### Problem
Nothing in the records may be altered; repeat them exactly.

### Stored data
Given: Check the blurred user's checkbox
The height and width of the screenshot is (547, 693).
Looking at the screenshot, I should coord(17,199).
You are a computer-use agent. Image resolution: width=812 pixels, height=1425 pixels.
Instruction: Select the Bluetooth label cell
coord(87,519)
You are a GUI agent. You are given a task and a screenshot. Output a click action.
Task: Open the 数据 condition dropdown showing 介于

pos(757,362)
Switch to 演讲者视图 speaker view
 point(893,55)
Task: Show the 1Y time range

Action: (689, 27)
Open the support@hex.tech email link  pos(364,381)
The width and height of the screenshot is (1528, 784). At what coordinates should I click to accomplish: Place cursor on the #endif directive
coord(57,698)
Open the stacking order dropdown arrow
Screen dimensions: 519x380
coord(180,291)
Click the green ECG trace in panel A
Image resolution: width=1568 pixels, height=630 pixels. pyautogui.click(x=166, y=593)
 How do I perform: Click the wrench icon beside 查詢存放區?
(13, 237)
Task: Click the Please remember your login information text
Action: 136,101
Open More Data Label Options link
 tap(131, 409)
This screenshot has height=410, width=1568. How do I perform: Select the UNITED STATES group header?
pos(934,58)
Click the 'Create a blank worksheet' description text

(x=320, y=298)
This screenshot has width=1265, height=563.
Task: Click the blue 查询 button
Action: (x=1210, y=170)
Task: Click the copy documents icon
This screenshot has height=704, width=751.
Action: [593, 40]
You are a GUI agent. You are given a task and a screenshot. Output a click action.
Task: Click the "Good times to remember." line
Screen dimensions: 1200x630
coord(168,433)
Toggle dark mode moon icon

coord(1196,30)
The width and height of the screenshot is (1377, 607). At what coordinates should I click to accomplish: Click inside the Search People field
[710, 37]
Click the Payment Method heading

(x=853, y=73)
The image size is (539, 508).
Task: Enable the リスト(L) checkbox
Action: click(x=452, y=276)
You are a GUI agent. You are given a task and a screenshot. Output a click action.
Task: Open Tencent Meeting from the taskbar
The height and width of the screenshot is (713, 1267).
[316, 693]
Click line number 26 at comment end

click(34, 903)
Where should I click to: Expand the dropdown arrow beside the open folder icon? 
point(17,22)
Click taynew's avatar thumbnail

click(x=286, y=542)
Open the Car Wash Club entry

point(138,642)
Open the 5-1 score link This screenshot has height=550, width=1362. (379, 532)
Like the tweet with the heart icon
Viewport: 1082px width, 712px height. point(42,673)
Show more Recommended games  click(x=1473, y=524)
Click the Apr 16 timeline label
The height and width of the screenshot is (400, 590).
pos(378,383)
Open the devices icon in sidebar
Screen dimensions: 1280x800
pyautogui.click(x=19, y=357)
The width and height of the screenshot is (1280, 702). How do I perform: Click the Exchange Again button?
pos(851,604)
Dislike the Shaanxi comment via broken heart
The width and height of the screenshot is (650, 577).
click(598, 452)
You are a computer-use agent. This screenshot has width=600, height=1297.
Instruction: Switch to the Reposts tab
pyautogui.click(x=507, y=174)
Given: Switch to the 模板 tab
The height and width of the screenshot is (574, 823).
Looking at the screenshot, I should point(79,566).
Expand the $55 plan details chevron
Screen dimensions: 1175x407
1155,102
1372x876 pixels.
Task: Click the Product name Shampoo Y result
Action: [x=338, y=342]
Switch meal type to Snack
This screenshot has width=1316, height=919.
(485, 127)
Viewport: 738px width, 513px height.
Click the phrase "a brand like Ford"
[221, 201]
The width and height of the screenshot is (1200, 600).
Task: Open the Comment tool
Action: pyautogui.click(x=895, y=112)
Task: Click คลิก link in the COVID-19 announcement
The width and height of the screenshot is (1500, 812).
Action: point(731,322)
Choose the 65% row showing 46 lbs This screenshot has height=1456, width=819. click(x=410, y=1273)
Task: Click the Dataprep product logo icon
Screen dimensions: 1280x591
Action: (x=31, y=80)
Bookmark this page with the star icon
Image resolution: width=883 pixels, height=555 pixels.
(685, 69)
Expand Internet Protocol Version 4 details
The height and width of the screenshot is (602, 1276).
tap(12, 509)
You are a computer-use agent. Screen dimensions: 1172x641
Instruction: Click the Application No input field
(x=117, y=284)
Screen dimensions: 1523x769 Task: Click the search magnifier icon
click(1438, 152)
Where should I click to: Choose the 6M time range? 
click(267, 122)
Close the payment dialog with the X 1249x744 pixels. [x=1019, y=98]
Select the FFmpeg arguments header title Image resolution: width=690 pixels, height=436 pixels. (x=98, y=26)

### Response
Given: Check the blurred user's checkbox
The height and width of the screenshot is (547, 693).
Looking at the screenshot, I should coord(17,199).
You are a computer-use agent. Image resolution: width=812 pixels, height=1425 pixels.
Instruction: Select the Bluetooth label cell
coord(87,519)
You are a GUI agent. You are given a task and a screenshot. Output a click action.
Task: Open the 数据 condition dropdown showing 介于

pos(757,362)
Switch to 演讲者视图 speaker view
 point(893,55)
Task: Show the 1Y time range

Action: (689, 27)
Open the support@hex.tech email link  pos(364,381)
The width and height of the screenshot is (1528, 784). At what coordinates should I click to accomplish: Place cursor on the #endif directive
coord(57,698)
Open the stacking order dropdown arrow
Screen dimensions: 519x380
coord(180,291)
Click the green ECG trace in panel A
Image resolution: width=1568 pixels, height=630 pixels. pyautogui.click(x=166, y=593)
 How do I perform: Click the wrench icon beside 查詢存放區?
(13, 237)
Task: Click the Please remember your login information text
Action: 136,101
Open More Data Label Options link
 tap(131, 409)
This screenshot has height=410, width=1568. How do I perform: Select the UNITED STATES group header?
pos(934,58)
Click the 'Create a blank worksheet' description text

(x=320, y=298)
This screenshot has width=1265, height=563.
Task: Click the blue 查询 button
Action: (x=1210, y=170)
Task: Click the copy documents icon
This screenshot has height=704, width=751.
Action: [593, 40]
You are a GUI agent. You are given a task and a screenshot. Output a click action.
Task: Click the "Good times to remember." line
Screen dimensions: 1200x630
coord(168,433)
Toggle dark mode moon icon

coord(1196,30)
The width and height of the screenshot is (1377, 607). At what coordinates should I click to accomplish: Click inside the Search People field
[710, 37]
Click the Payment Method heading

(x=853, y=73)
The image size is (539, 508).
Task: Enable the リスト(L) checkbox
Action: click(x=452, y=276)
You are a GUI agent. You are given a task and a screenshot. Output a click action.
Task: Open Tencent Meeting from the taskbar
The height and width of the screenshot is (713, 1267).
[316, 693]
Click line number 26 at comment end

click(34, 903)
Where should I click to: Expand the dropdown arrow beside the open folder icon? 
point(17,22)
Click taynew's avatar thumbnail

click(x=286, y=542)
Open the Car Wash Club entry

point(138,642)
Open the 5-1 score link This screenshot has height=550, width=1362. (379, 532)
Like the tweet with the heart icon
Viewport: 1082px width, 712px height. point(42,673)
Show more Recommended games  click(x=1473, y=524)
Click the Apr 16 timeline label
The height and width of the screenshot is (400, 590).
pos(378,383)
Open the devices icon in sidebar
Screen dimensions: 1280x800
pyautogui.click(x=19, y=357)
The width and height of the screenshot is (1280, 702). How do I perform: Click the Exchange Again button?
pos(851,604)
Dislike the Shaanxi comment via broken heart
The width and height of the screenshot is (650, 577).
click(598, 452)
You are a computer-use agent. This screenshot has width=600, height=1297.
Instruction: Switch to the Reposts tab
pyautogui.click(x=507, y=174)
Given: Switch to the 模板 tab
The height and width of the screenshot is (574, 823).
Looking at the screenshot, I should point(79,566).
Expand the $55 plan details chevron
Screen dimensions: 1175x407
1155,102
1372x876 pixels.
Task: Click the Product name Shampoo Y result
Action: [x=338, y=342]
Switch meal type to Snack
This screenshot has width=1316, height=919.
(485, 127)
Viewport: 738px width, 513px height.
Click the phrase "a brand like Ford"
[221, 201]
The width and height of the screenshot is (1200, 600).
Task: Open the Comment tool
Action: pyautogui.click(x=895, y=112)
Task: Click คลิก link in the COVID-19 announcement
The width and height of the screenshot is (1500, 812).
Action: point(731,322)
Choose the 65% row showing 46 lbs This screenshot has height=1456, width=819. click(x=410, y=1273)
Task: Click the Dataprep product logo icon
Screen dimensions: 1280x591
Action: (x=31, y=80)
Bookmark this page with the star icon
Image resolution: width=883 pixels, height=555 pixels.
(685, 69)
Expand Internet Protocol Version 4 details
The height and width of the screenshot is (602, 1276).
tap(12, 509)
You are a computer-use agent. Screen dimensions: 1172x641
Instruction: Click the Application No input field
(x=117, y=284)
Screen dimensions: 1523x769 Task: Click the search magnifier icon
click(1438, 152)
Where should I click to: Choose the 6M time range? 
click(267, 122)
Close the payment dialog with the X 1249x744 pixels. [x=1019, y=98]
Select the FFmpeg arguments header title Image resolution: width=690 pixels, height=436 pixels. (x=98, y=26)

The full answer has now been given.